Department of Life Sciences, University of Liège, 4000 Liège, BELGIUM.
The taxonomic composition of the cyanobacterial communities remained more or less constant throughout the Mid-Late Holocene climate optimum due to their well-developed adaptive capabilities. However, we cannot discard the possibility of bias by the resolution level provided by the 16S rRNA genes. Indeed, in some cases the short 16S sequences obtained by the methods used (i.e. DGGE) do not provide enough information for an accurate identification of the genotypes. The analysis of complete 16S sequences plus ITS could improve this identification. In addition, the conservation ratio of 16S rRNA sequences could be too high, and therefore the diversity underestimated. Recently, Stackebrandt & Ebers (2006) suggested that bacterial DNA-DNA hybridizations values of 70% (which correspond to the species concept) should correspond to 16S rRNA similarities about 98-99%. Thus, this high threshold implies that the marker is maybe, too conserved.

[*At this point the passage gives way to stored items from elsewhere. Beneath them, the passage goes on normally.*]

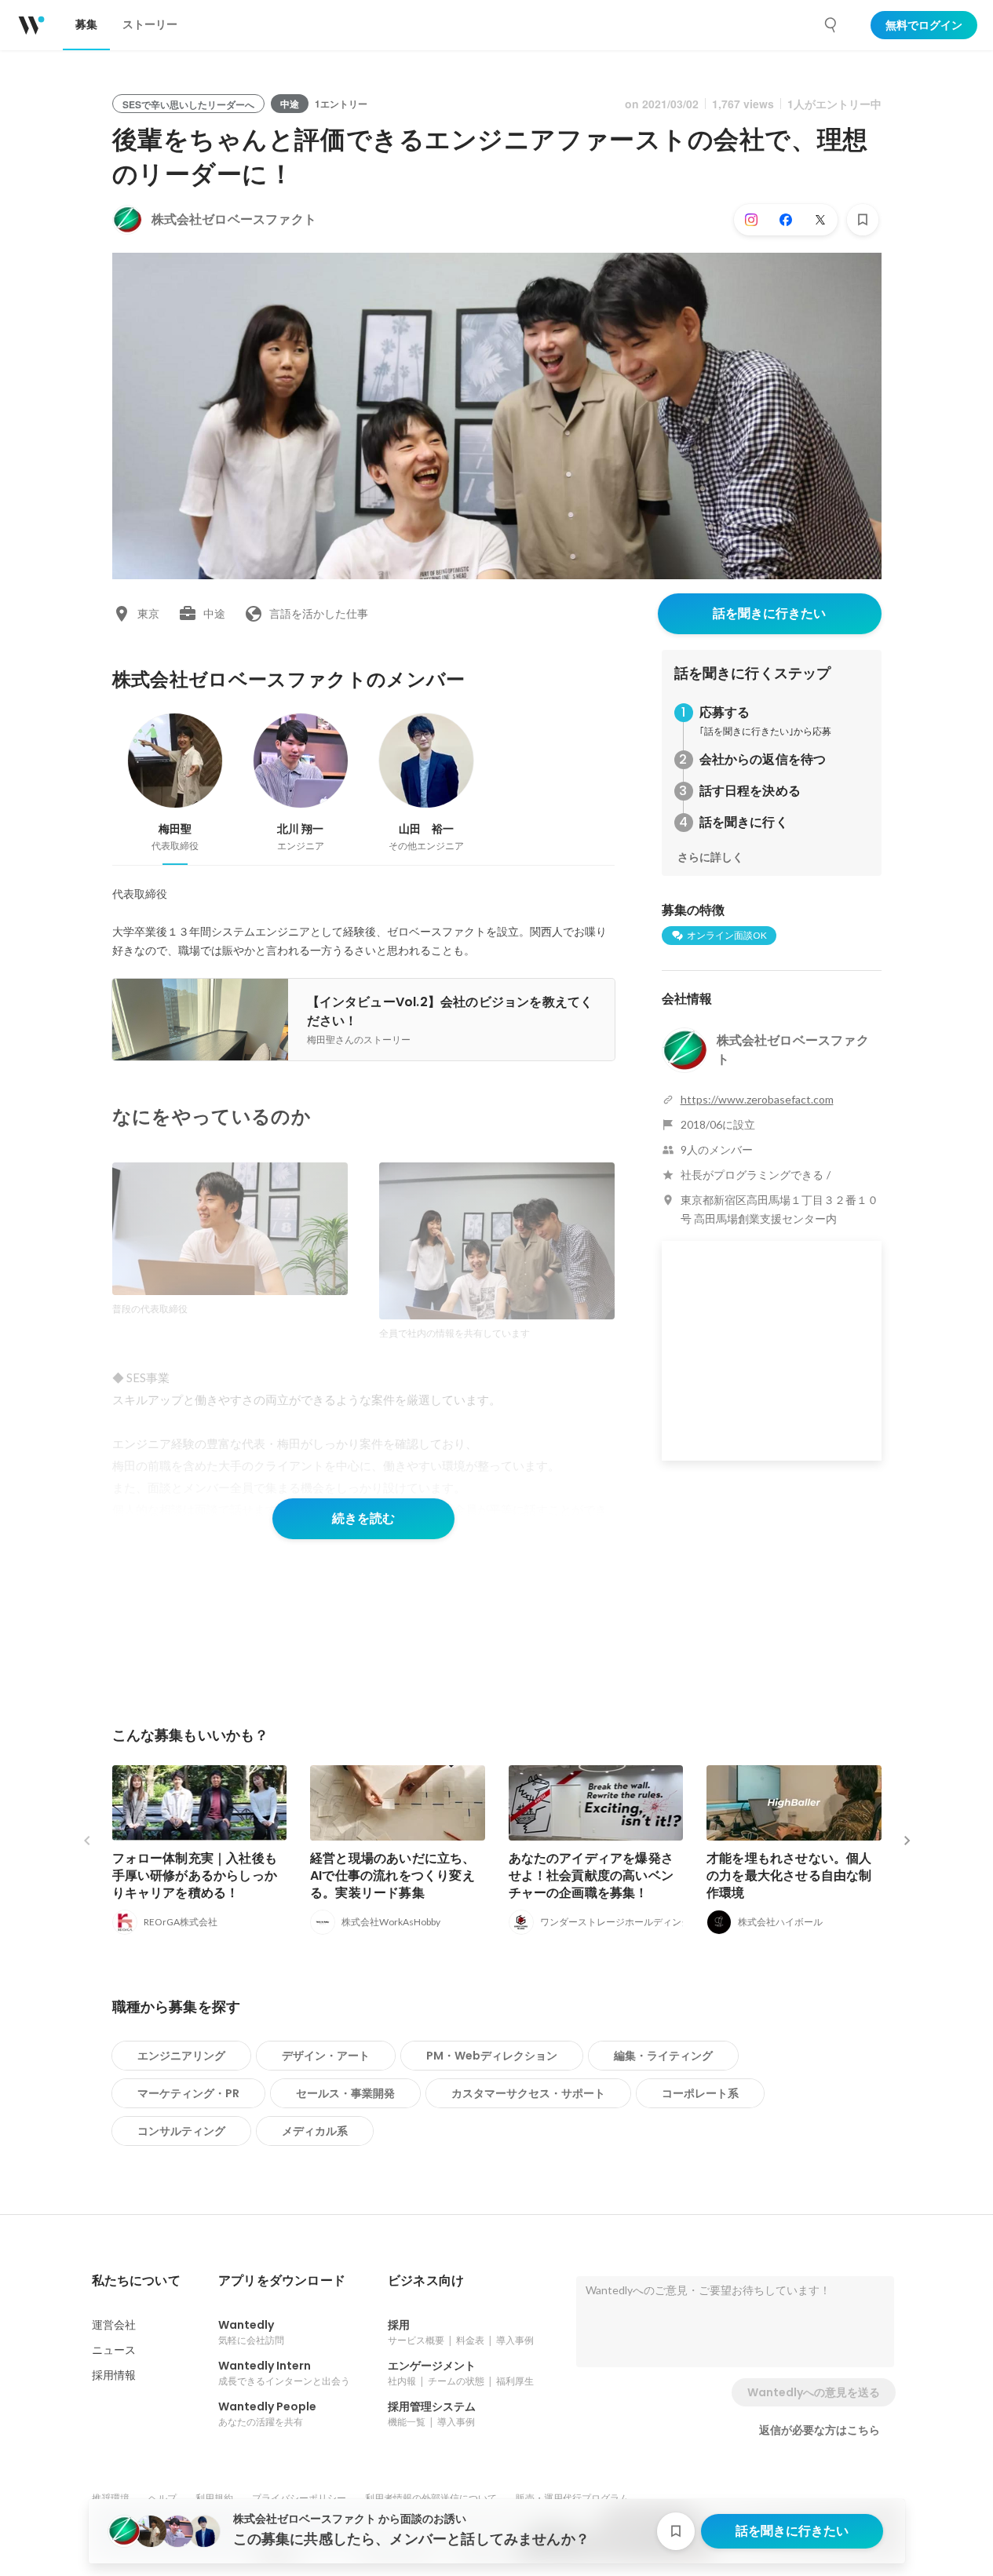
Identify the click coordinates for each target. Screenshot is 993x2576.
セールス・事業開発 (345, 2093)
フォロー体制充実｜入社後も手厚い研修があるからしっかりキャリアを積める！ (195, 1875)
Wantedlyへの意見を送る (813, 2392)
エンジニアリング (181, 2055)
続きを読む (363, 1518)
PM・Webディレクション (491, 2055)
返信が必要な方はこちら (819, 2430)
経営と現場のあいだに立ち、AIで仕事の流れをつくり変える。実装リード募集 (393, 1875)
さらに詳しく (710, 857)
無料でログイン (923, 25)
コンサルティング (181, 2131)
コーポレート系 (700, 2093)
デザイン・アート (326, 2055)
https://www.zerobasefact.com (757, 1099)
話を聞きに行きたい (769, 613)
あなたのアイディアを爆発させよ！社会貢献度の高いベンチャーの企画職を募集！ (591, 1875)
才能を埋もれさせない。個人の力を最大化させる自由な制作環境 (789, 1875)
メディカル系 (315, 2131)
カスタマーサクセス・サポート (528, 2093)
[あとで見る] (862, 219)
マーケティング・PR (188, 2093)
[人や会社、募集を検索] (831, 25)
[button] (136, 2280)
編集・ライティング (663, 2055)
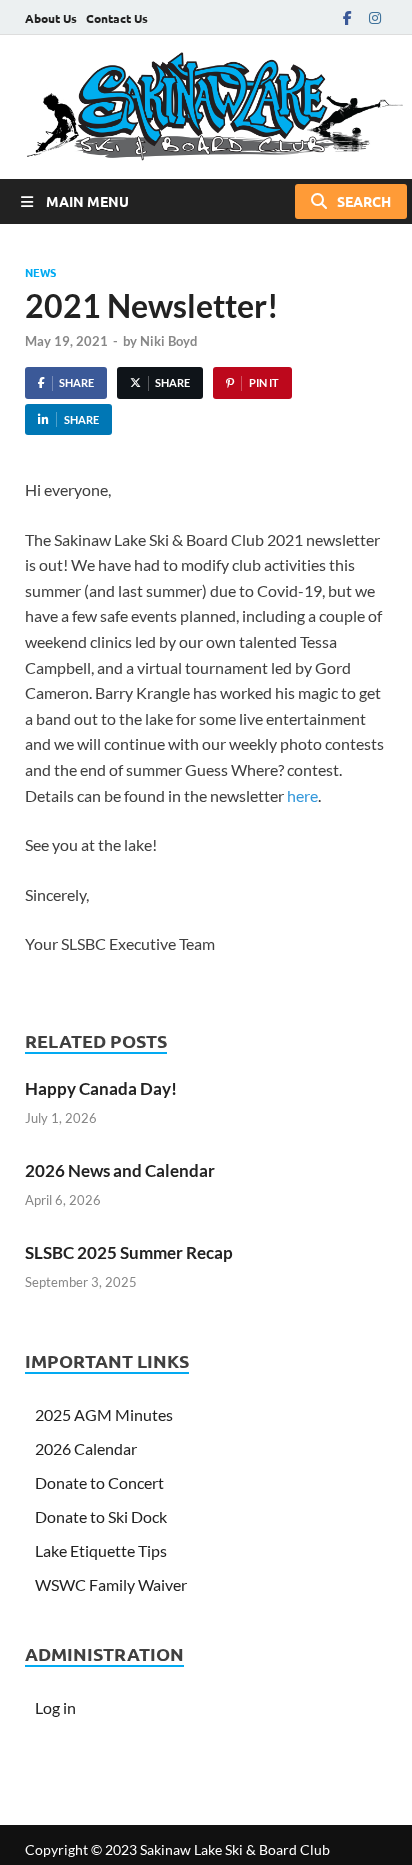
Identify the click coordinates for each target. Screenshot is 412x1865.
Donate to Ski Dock (101, 1516)
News (40, 272)
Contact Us (117, 18)
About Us (51, 18)
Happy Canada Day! (101, 1088)
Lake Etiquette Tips (101, 1550)
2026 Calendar (86, 1448)
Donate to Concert (99, 1482)
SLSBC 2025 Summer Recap (129, 1252)
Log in (55, 1707)
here (302, 795)
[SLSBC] (206, 107)
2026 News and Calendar (120, 1170)
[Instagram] (375, 17)
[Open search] (351, 201)
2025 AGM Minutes (104, 1414)
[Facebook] (347, 17)
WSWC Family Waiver (111, 1584)
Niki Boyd (168, 341)
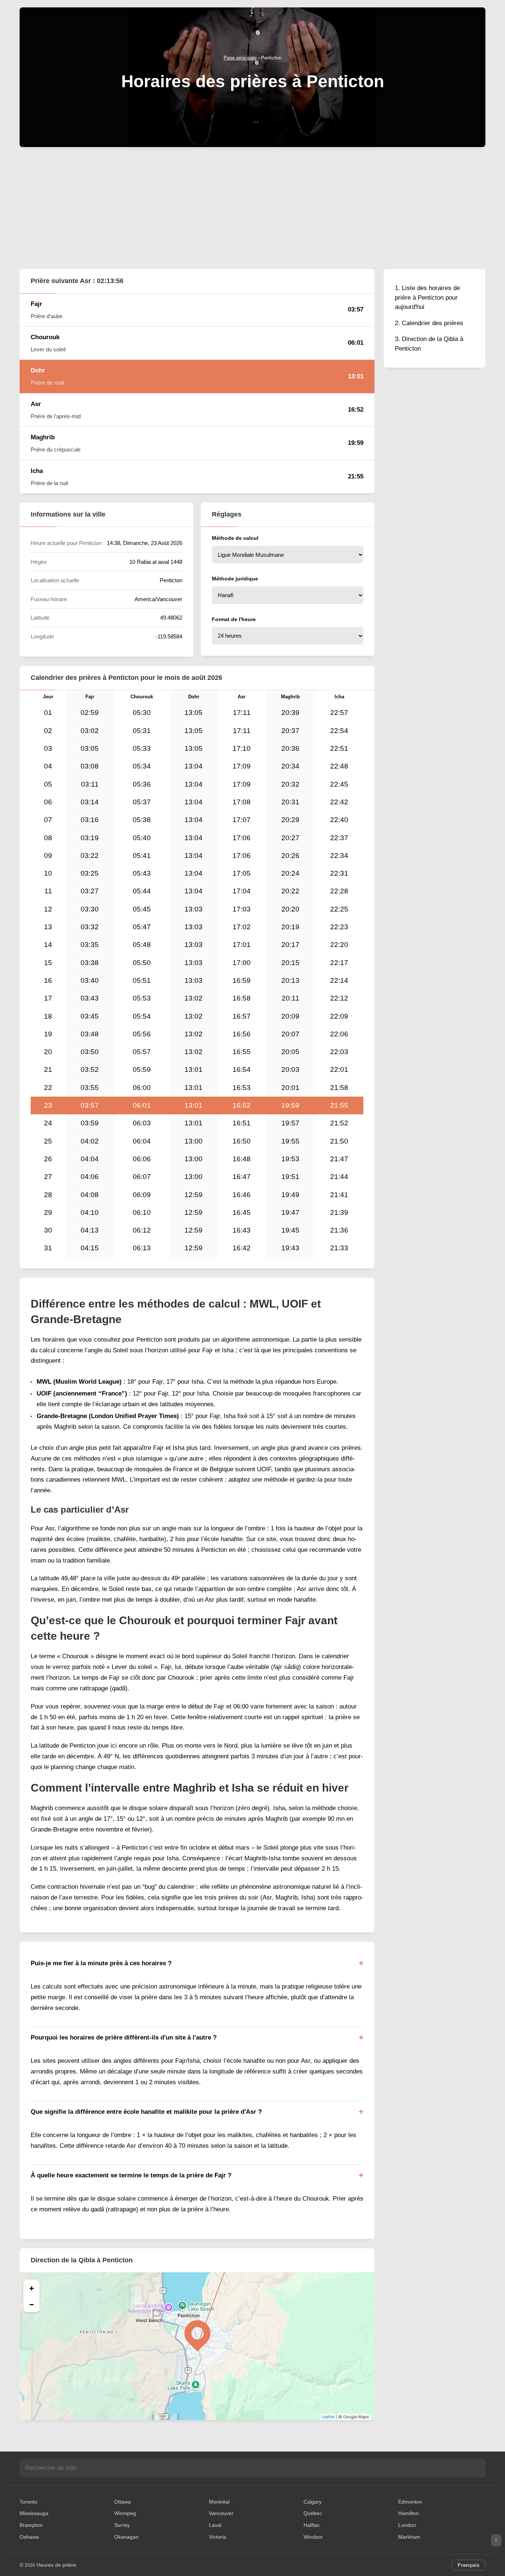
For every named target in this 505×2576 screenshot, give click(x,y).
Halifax (311, 2525)
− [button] (31, 2304)
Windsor (313, 2537)
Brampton (31, 2525)
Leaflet (328, 2416)
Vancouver (221, 2513)
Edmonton (410, 2502)
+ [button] (31, 2288)
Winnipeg (125, 2513)
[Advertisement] (252, 208)
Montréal (219, 2502)
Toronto (28, 2502)
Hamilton (408, 2513)
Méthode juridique (235, 579)
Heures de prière (56, 2565)
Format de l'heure (234, 619)
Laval (215, 2525)
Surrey (122, 2525)
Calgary (313, 2502)
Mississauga (34, 2513)
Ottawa (122, 2502)
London (407, 2525)
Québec (313, 2513)
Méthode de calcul (235, 538)
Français (468, 2565)
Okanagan (126, 2537)
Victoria (217, 2537)
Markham (409, 2537)
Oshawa (29, 2537)
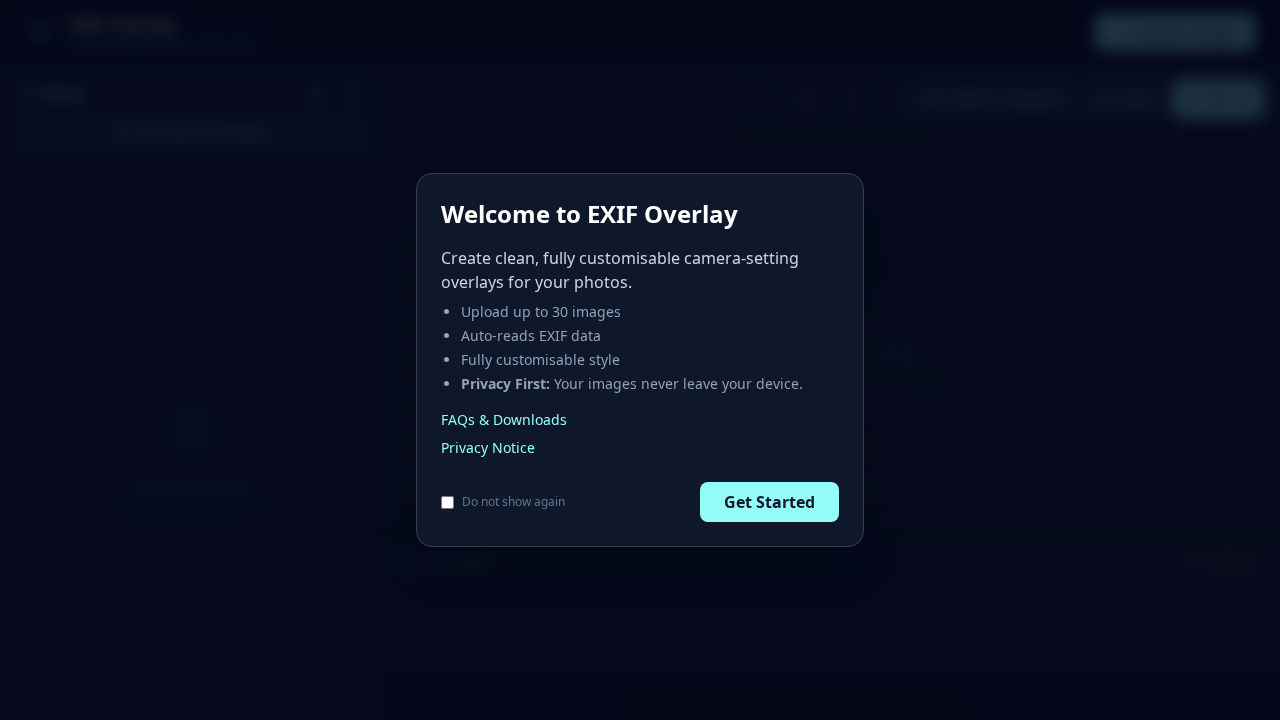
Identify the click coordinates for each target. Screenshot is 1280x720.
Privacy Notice (488, 447)
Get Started (769, 502)
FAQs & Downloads (504, 419)
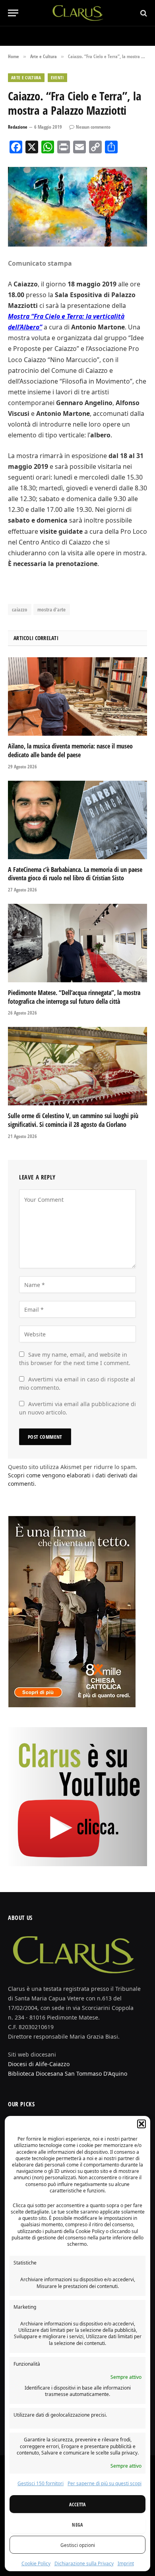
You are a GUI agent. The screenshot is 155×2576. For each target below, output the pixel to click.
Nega (77, 2524)
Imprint (126, 2563)
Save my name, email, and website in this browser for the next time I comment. (74, 1359)
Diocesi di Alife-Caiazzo (39, 2064)
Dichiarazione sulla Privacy (84, 2563)
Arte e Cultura (26, 77)
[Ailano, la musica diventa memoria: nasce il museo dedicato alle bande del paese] (77, 696)
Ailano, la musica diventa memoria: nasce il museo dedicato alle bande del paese (70, 750)
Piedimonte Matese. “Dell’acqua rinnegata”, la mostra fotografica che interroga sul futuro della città (74, 997)
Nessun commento (93, 126)
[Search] (143, 13)
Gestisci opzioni (77, 2545)
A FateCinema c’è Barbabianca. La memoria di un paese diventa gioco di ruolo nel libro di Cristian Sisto (75, 874)
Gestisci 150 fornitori (40, 2483)
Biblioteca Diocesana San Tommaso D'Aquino (67, 2073)
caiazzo (19, 609)
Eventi (57, 77)
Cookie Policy (35, 2563)
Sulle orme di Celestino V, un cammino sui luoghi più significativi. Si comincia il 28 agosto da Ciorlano (73, 1120)
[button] (141, 2124)
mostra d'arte (51, 609)
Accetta (77, 2504)
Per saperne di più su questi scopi (104, 2483)
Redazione (17, 126)
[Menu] (13, 13)
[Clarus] (77, 13)
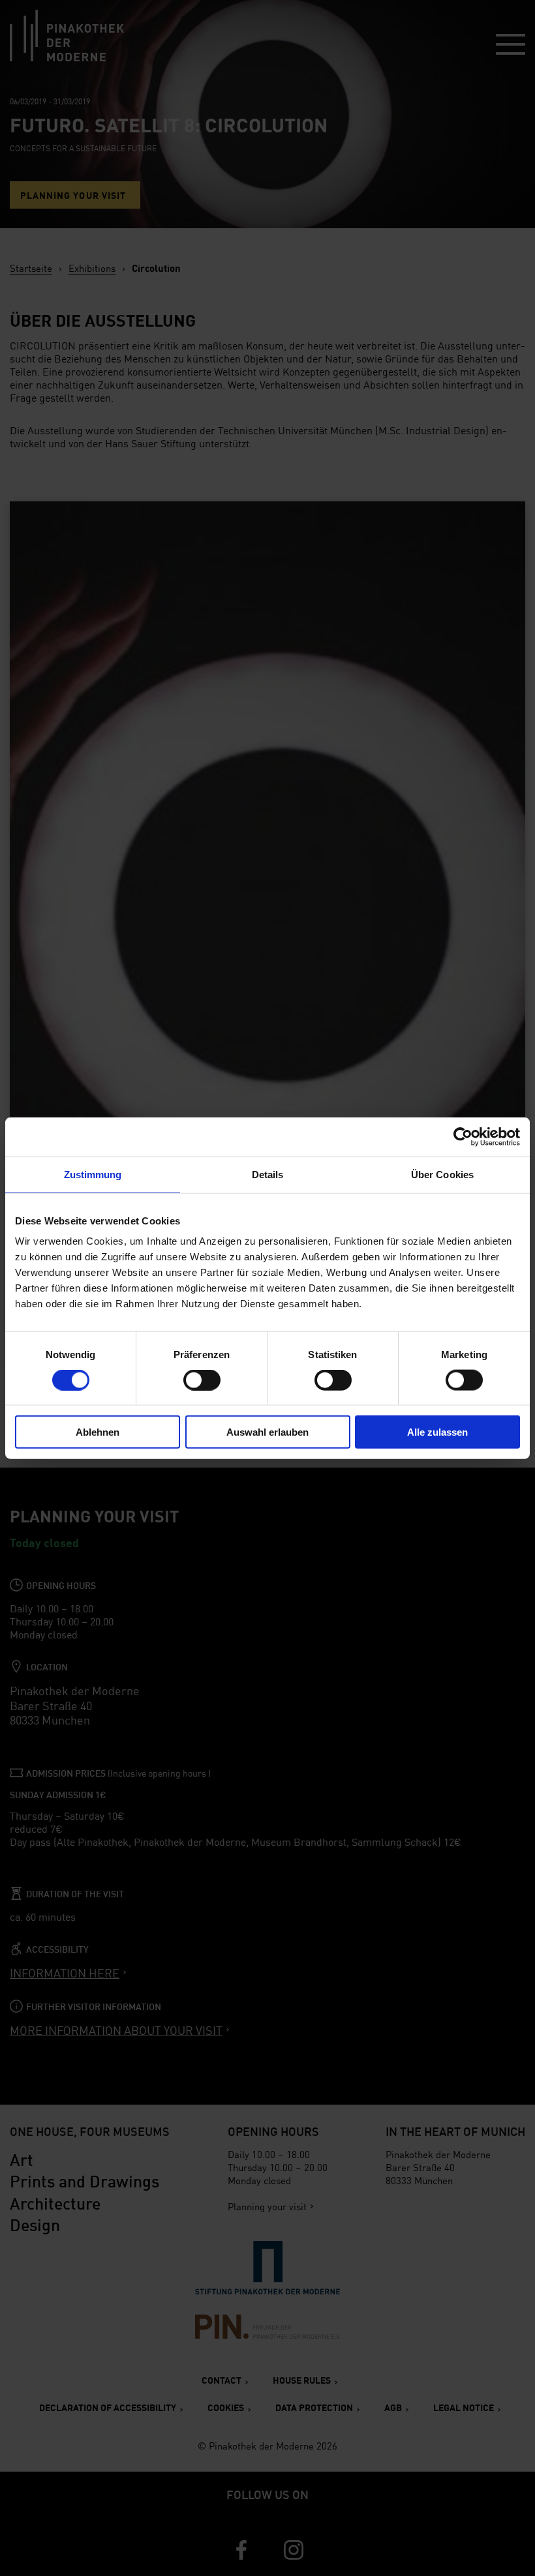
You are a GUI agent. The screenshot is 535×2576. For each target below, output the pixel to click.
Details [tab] (268, 1173)
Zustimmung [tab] (93, 1173)
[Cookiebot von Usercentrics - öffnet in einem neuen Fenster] (463, 1136)
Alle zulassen (437, 1432)
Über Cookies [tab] (442, 1173)
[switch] (202, 1379)
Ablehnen (97, 1432)
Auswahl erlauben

On the contrary in the uppermost sediments of Beak-1, coinciding with the last 2 or 3 decades, the cyanobacterial community structure changed and richness increased. This was in concordance with the increase of tychoplanktonic diatoms. These changes might reflect the first ecological responses of the lakes to the recent period of rapid warming observed in the Antarctic Peninsula (Verleyen et al., 2010a). However, they might also be related to natural lake succession processes. For example, aquatic moss communities become abundant during a period which precedes anthropogenic induced climate warming and slightly precede the shifts in the diatom communities. Hence, it is still uncertain whether these changes are part of the natural lake succession or rather related to climate warming.